- _Excerpted records_

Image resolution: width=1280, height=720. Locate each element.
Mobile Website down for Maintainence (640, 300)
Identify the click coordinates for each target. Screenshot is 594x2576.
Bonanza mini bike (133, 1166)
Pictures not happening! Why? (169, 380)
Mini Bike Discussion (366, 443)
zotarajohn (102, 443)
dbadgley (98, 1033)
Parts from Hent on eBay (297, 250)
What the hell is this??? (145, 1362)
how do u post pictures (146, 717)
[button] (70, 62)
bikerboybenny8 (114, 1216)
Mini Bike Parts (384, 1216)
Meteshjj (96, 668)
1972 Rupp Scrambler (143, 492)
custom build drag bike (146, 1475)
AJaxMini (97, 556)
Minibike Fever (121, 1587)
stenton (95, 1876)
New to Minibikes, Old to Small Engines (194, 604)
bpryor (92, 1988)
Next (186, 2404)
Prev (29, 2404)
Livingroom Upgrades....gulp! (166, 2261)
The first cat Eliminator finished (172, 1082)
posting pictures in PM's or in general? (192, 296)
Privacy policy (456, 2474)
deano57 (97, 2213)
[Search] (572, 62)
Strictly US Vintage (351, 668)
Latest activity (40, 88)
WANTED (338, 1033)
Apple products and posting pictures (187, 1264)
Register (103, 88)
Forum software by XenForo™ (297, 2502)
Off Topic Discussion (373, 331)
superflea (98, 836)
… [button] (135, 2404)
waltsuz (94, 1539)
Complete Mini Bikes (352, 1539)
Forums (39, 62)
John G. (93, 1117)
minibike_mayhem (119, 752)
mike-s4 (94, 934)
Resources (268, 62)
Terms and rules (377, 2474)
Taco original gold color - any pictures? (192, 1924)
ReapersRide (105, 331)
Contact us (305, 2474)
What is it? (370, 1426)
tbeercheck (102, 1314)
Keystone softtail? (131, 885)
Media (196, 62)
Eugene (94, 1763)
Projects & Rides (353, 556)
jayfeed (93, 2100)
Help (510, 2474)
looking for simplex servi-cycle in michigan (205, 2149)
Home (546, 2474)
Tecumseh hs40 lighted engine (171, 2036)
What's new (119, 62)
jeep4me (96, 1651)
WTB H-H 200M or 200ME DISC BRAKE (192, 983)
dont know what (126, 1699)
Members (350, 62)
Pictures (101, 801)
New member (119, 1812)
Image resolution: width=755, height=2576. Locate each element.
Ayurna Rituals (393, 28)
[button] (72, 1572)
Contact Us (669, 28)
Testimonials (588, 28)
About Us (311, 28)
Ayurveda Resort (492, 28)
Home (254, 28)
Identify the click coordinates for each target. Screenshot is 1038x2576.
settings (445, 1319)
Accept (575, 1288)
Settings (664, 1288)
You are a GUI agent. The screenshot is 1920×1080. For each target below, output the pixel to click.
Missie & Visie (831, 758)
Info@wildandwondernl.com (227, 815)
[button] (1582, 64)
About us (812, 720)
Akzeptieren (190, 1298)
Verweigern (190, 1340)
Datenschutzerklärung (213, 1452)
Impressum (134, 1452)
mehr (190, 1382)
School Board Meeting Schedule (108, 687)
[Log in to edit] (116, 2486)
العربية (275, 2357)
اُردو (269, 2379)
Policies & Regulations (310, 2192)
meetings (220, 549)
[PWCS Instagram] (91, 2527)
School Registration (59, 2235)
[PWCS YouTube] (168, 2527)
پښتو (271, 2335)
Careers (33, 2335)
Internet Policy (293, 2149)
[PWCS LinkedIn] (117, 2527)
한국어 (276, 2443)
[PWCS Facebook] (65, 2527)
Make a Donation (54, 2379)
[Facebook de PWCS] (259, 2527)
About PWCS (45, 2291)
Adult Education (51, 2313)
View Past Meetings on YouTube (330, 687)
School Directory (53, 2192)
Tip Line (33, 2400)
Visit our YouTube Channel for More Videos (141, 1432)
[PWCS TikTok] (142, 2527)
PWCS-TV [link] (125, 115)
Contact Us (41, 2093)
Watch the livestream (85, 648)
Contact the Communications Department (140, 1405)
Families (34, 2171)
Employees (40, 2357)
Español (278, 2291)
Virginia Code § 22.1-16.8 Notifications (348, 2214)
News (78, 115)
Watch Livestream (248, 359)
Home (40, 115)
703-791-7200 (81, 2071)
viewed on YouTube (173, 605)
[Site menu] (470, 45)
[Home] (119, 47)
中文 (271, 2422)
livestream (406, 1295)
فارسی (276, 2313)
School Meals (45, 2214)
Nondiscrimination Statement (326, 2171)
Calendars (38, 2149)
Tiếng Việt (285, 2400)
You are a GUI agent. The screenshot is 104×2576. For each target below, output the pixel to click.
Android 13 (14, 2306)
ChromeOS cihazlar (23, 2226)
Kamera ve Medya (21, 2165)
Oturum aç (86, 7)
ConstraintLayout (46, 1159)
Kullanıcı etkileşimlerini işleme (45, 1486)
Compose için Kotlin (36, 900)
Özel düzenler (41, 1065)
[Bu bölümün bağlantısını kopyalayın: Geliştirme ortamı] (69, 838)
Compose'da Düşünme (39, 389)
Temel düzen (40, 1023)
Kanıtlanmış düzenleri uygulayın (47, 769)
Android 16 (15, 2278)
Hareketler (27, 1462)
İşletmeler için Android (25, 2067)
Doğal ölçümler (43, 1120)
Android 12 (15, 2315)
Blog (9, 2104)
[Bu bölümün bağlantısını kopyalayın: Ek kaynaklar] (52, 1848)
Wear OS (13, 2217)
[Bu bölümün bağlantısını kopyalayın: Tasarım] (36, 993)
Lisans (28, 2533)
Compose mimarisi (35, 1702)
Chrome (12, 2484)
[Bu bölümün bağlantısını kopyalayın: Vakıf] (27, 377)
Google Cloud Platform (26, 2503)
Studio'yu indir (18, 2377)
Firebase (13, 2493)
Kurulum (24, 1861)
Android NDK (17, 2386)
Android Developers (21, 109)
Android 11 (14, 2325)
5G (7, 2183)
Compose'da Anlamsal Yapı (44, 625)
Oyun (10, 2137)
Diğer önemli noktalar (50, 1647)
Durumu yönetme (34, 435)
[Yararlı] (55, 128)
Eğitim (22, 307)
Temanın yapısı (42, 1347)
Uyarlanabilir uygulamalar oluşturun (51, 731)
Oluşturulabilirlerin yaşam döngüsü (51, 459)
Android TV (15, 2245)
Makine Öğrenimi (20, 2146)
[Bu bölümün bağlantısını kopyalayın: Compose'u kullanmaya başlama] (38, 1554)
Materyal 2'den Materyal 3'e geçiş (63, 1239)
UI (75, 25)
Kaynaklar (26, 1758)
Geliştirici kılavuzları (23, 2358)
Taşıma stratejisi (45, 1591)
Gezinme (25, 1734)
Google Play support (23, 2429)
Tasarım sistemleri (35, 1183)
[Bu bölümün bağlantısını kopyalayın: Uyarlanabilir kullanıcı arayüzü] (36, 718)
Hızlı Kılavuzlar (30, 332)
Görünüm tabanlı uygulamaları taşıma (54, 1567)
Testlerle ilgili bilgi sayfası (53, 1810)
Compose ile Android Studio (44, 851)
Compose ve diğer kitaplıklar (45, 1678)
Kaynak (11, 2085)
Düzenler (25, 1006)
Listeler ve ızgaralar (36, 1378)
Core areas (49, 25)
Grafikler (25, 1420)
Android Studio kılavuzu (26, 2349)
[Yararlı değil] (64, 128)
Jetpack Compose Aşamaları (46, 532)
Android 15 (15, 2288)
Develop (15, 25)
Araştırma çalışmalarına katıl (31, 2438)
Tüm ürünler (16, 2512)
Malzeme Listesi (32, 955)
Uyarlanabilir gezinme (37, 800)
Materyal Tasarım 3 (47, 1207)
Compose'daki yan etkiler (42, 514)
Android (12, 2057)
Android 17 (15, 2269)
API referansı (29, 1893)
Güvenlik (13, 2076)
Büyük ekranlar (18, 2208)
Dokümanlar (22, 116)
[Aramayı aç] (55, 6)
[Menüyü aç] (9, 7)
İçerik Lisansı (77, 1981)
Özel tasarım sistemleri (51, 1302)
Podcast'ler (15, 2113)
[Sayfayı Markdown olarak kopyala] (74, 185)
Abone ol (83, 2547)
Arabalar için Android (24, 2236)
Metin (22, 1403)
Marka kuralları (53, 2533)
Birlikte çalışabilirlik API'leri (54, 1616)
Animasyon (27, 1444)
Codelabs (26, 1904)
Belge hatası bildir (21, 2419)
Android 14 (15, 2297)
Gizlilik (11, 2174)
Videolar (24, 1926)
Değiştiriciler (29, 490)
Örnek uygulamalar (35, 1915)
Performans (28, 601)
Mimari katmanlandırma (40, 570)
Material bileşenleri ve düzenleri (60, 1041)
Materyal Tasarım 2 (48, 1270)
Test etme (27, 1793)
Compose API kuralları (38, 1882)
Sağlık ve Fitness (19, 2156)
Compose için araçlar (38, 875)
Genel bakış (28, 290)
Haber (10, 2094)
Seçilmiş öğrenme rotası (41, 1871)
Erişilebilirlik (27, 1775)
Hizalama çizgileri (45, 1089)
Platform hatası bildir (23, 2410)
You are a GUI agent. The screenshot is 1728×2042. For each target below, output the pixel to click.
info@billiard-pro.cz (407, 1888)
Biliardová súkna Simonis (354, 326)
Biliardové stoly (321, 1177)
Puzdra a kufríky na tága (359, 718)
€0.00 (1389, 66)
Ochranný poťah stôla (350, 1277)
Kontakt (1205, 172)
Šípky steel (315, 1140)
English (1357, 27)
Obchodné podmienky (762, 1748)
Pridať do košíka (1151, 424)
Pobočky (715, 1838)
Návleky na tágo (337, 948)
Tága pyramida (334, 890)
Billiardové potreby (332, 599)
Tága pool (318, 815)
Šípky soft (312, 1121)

- _Task statement_
Nothing but a number should be given: the count of lines above that include the string "Studio".

- _Task solution_
3